● **Problem**
Find the lines below that include the word "beside" and report how many there are, with no other text.

Pixel coordinate grounding data:
:::::

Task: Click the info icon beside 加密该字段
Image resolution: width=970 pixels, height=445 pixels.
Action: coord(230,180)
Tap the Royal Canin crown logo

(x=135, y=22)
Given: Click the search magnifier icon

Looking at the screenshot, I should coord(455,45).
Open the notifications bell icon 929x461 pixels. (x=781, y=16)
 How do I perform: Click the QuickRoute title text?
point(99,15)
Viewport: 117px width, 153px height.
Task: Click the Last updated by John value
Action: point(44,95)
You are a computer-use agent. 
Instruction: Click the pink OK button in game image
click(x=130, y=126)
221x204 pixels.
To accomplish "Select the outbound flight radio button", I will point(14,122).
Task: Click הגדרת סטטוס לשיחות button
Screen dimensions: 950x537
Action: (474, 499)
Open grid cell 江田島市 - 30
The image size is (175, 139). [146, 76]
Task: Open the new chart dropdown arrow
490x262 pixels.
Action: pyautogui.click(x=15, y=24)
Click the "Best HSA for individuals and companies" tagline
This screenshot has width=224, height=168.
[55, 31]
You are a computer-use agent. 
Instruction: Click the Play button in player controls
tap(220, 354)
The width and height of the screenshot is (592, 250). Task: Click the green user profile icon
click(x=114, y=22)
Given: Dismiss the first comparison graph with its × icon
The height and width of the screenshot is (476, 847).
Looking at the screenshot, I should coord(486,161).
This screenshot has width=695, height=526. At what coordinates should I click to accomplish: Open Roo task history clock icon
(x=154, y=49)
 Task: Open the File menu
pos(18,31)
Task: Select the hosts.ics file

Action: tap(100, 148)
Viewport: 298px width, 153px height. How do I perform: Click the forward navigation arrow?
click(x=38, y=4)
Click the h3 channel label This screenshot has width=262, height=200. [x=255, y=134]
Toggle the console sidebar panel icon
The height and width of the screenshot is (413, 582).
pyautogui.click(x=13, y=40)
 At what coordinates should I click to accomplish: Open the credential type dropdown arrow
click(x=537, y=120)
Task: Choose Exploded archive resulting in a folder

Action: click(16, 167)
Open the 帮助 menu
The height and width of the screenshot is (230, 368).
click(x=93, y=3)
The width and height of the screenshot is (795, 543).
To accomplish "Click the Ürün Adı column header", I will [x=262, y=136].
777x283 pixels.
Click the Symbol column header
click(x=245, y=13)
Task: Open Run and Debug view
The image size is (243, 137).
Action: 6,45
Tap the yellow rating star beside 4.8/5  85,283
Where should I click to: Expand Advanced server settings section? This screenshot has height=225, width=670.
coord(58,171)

:::::

● **Response to this task**
2